> [YOUR ASSIGNMENT]:
In the entries below, every line that contains "settings" must be located and copied.

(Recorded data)
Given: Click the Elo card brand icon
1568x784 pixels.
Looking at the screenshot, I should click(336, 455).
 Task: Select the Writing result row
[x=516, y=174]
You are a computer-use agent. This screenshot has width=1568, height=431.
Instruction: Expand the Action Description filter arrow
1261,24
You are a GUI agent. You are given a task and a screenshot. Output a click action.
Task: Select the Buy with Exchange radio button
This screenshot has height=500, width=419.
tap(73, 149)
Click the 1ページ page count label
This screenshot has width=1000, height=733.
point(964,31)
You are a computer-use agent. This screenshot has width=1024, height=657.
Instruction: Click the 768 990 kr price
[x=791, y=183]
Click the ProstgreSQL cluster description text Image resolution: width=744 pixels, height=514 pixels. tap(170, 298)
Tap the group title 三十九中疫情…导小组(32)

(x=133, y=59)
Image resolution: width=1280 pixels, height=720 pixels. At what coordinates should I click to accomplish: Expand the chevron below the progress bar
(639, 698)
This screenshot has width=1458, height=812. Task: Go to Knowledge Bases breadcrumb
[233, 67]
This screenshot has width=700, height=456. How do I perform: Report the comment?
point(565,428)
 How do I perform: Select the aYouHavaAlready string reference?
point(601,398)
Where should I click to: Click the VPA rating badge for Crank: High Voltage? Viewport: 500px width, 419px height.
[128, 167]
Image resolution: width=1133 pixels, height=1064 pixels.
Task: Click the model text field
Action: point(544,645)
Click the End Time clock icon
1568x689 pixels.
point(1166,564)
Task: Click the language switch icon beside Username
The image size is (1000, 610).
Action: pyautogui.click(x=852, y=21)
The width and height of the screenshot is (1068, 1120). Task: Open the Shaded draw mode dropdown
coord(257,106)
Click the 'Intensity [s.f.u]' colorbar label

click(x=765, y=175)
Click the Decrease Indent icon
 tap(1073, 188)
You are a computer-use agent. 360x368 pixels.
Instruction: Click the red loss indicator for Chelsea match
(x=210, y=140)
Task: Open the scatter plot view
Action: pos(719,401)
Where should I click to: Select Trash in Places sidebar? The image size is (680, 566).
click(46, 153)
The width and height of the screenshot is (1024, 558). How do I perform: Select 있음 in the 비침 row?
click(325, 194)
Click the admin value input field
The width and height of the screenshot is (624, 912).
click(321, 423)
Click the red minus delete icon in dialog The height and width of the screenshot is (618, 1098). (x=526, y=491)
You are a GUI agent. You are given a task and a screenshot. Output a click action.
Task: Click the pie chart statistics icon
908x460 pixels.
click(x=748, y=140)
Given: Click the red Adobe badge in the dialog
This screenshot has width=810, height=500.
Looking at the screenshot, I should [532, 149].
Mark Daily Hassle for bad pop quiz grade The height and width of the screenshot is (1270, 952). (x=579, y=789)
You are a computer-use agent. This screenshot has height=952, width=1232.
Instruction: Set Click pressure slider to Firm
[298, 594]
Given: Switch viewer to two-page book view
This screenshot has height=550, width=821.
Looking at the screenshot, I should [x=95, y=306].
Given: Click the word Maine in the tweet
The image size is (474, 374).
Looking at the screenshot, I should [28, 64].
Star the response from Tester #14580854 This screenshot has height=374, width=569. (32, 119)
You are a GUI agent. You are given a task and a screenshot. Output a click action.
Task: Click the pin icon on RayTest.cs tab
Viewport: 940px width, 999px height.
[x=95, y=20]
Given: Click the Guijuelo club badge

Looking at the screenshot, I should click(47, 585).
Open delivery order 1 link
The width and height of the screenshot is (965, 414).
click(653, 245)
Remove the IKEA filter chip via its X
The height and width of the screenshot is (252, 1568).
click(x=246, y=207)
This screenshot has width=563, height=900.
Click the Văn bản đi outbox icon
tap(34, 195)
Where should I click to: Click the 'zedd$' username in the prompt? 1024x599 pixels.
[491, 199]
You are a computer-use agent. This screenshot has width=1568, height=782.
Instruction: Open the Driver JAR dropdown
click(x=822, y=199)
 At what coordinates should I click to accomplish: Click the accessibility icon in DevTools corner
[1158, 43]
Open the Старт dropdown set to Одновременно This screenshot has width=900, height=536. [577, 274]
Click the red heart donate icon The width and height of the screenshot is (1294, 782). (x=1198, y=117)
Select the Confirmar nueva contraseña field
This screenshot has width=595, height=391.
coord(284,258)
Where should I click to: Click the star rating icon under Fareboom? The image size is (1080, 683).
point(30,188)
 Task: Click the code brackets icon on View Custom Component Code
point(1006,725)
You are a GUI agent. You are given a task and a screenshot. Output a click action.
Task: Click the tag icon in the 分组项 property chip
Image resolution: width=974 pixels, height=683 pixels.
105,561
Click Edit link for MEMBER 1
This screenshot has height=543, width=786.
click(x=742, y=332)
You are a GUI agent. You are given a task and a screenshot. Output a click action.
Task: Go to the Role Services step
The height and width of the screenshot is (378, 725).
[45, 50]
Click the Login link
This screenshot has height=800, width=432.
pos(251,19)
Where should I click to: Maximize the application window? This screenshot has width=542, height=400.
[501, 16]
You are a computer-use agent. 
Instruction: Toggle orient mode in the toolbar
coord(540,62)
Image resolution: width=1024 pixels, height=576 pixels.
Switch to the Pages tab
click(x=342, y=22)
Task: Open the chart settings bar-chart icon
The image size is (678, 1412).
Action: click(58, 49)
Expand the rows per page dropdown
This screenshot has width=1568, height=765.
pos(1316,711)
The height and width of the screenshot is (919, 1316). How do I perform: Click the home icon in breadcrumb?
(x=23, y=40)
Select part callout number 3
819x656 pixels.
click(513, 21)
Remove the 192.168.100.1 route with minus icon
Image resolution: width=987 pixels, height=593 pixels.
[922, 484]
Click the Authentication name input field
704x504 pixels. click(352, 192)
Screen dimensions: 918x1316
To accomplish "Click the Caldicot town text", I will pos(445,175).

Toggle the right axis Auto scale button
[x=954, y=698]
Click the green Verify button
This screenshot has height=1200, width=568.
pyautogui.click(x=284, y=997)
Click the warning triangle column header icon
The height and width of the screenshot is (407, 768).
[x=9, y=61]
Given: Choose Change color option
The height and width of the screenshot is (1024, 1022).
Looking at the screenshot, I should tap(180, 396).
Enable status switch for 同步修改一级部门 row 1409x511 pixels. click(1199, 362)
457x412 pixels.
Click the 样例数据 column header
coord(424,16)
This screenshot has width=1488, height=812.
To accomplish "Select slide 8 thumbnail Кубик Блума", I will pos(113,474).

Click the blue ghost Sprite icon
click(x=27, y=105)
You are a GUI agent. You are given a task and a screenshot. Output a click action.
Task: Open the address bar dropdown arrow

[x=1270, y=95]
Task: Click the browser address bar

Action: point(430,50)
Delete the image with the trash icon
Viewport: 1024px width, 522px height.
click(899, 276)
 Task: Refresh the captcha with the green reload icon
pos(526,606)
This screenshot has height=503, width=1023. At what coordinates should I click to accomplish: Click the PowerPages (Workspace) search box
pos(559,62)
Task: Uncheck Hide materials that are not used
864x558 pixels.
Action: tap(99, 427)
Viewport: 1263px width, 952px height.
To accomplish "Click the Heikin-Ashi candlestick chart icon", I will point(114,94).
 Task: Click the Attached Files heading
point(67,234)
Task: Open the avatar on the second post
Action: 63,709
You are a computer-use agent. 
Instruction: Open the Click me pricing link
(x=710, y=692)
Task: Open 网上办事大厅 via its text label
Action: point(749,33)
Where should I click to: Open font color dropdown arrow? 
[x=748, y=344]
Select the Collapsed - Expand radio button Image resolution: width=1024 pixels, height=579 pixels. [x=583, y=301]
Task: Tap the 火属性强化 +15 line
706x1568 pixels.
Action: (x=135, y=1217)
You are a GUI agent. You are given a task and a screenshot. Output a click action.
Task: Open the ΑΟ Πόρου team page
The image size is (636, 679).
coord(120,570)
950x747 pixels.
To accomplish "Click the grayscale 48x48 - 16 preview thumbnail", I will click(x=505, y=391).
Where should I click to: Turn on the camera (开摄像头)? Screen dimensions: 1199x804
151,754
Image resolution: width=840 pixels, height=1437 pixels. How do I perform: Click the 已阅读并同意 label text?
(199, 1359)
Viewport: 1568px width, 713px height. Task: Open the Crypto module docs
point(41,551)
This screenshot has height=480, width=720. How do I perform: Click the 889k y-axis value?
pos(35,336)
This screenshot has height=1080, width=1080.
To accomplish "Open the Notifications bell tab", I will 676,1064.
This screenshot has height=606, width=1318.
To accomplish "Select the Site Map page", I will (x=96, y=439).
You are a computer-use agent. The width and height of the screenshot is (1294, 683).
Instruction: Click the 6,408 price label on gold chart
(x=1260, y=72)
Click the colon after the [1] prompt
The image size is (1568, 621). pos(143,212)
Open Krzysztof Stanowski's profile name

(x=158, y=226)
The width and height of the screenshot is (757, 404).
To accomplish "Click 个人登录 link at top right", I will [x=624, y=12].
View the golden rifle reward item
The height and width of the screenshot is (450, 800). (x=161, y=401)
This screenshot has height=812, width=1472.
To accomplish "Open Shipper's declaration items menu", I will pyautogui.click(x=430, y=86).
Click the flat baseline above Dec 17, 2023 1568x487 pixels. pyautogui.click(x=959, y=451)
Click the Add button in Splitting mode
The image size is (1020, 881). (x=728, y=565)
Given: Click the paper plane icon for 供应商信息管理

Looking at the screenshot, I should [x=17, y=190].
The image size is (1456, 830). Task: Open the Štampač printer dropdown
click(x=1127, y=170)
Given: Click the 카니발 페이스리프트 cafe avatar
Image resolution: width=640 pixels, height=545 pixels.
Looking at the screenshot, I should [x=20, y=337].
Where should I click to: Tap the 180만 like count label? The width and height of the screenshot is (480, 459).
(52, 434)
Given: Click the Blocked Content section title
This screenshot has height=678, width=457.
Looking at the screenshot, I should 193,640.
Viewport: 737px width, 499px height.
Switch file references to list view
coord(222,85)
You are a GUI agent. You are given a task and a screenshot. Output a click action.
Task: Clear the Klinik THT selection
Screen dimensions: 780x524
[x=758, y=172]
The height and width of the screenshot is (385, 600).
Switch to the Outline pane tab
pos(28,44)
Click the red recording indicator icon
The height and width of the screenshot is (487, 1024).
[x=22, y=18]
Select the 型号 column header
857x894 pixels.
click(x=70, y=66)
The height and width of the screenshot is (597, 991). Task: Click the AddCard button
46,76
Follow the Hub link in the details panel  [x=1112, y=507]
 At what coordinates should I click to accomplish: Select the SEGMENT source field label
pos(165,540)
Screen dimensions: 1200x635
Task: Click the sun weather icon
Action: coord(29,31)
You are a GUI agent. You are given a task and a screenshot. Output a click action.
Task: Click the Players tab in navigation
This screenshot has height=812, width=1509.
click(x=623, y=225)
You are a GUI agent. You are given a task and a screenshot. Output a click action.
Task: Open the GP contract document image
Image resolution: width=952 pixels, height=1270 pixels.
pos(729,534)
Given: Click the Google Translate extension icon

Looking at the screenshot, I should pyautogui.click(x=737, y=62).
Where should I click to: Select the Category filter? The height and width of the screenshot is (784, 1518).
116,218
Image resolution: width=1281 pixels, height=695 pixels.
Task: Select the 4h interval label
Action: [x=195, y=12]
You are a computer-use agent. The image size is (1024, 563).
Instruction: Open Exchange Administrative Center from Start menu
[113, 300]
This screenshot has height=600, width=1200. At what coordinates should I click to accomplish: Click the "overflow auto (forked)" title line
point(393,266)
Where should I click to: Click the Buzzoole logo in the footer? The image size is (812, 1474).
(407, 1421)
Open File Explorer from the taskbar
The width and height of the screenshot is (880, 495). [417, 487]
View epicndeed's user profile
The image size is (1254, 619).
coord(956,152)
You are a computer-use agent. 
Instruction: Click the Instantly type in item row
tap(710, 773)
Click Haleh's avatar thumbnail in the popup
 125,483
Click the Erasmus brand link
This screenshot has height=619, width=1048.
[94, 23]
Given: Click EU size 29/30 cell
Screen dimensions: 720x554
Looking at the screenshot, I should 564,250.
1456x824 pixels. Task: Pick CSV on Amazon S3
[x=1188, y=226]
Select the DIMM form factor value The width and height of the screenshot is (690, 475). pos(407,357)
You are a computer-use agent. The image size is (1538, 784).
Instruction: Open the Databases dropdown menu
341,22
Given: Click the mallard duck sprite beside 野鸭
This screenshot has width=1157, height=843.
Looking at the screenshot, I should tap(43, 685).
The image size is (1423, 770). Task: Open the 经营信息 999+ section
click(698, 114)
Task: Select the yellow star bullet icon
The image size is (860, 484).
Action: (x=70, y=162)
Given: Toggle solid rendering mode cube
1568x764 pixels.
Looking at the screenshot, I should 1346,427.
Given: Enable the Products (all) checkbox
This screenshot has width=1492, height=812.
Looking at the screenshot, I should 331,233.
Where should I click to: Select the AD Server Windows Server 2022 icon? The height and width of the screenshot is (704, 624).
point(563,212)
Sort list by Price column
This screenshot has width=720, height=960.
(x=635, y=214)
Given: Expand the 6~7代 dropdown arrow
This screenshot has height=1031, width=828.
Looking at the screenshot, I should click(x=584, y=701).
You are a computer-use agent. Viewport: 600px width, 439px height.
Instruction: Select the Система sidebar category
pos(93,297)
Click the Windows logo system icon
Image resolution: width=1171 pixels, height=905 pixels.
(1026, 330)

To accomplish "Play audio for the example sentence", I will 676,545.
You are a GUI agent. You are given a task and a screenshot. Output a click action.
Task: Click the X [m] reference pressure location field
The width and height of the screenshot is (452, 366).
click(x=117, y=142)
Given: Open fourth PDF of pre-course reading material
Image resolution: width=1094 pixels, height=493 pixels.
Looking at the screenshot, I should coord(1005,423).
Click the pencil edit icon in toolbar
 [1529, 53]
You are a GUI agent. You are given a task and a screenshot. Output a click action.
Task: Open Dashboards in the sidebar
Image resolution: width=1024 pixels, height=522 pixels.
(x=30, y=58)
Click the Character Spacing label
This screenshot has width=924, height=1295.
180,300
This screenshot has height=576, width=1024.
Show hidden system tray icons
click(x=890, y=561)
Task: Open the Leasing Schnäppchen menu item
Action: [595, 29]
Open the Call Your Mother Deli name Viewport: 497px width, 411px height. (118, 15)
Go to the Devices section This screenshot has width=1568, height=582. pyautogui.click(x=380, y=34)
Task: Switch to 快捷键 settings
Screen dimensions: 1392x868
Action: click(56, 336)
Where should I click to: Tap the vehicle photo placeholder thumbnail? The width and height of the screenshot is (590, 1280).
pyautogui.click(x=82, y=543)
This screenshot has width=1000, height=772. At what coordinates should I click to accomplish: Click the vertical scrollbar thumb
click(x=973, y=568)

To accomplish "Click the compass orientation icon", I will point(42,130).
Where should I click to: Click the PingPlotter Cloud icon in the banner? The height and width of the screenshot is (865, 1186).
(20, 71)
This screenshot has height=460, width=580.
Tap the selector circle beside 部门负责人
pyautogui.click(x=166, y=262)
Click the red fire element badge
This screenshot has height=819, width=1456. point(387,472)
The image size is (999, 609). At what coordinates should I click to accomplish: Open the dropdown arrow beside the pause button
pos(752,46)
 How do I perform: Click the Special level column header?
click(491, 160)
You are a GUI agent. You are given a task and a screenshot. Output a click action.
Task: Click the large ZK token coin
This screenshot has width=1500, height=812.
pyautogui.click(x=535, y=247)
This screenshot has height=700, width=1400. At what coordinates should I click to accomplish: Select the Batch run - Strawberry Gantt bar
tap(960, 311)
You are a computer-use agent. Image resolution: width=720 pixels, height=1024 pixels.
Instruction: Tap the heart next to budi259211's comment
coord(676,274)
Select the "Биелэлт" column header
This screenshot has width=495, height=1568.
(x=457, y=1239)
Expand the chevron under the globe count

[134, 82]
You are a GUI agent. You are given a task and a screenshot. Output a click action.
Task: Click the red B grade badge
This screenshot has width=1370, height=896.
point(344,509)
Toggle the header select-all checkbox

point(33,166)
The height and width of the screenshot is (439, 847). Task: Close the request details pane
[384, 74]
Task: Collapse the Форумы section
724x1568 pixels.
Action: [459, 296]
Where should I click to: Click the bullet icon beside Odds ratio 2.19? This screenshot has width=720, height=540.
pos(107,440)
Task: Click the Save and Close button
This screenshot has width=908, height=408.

> [SOLUTION TO THIS EXERCISE]:
Task: Open the chart settings bar-chart icon
Task: Switch to 快捷键 settings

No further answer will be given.